Side Reactions In Liquid-phase Oxidation Of P-Xylene

With complicated reaction mechanism, side reactions in liquid-phase oxidation of p-xylene (PX) have a close relationship with main reactions. According to characteristic of by-products, side reactions were investigated separately, including the influences on the formations of benzoic acid (BA) and methyl acetate, and kinetic experiments and model of burning side reaction.Due to the difficulty in sample collecting caused by the sublimation of BA and the low boiling point of methyl acetate, a batch device with good air-tightness was established. The influences of temperature, water content, and catalyst on the formations of BA and methyl acetate were systematically investigated, in which the temperatures ranged from 180 to 195℃, the content of water from 2 to 10wt%, and the concentration ranges of Co, Mn, and Br were 200～1000 ppm,200～800 ppm, and 300～1200 ppm, respectively.
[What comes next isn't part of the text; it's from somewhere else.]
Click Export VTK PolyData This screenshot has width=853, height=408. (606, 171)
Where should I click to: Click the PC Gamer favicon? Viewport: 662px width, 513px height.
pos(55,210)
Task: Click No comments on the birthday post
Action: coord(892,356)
Results showed that the formations of BA and methyl acetate increased with the rising of temperature and there existed optimal water content for inhibiting the formation of BA. Besides, the increasing of the ratio of Co/Mn caused side reactions such as decarboxylation and decarbonylation to be aggravated, and the formation of BA can be kept lower when the concentration of Br was enhanced.By tail gas online measurement in semi-continuous experimental setup, the influences of temperature, water content and catalyst on kinetics of COx formation were investigated, in which the temperatures ranged from 180 to 200℃, the mass content of water from 2 to 10wt%, and the concentration ranges of Co, Mn, and Br were 350-700 ppm,350-700 ppm, and 700-1400 ppm, respectively. The results indicated that lower temperatures helped to reduce the formation rate of COx, and water content inhibited side reactions. With the increasing of the ratio of Co/Mn, burning'side reactions were greatly intensified, and those were reduced by raising the Br concentration. By combining main reactions in PX oxidation process with side reactions, the kinetic model of COx formation was established. Fitting results showed that calculated values were in good agreement with experimental ones. And also, the kinetics of COx formation gave satisfactory predictions to industrial reactors in three kinds of technologies.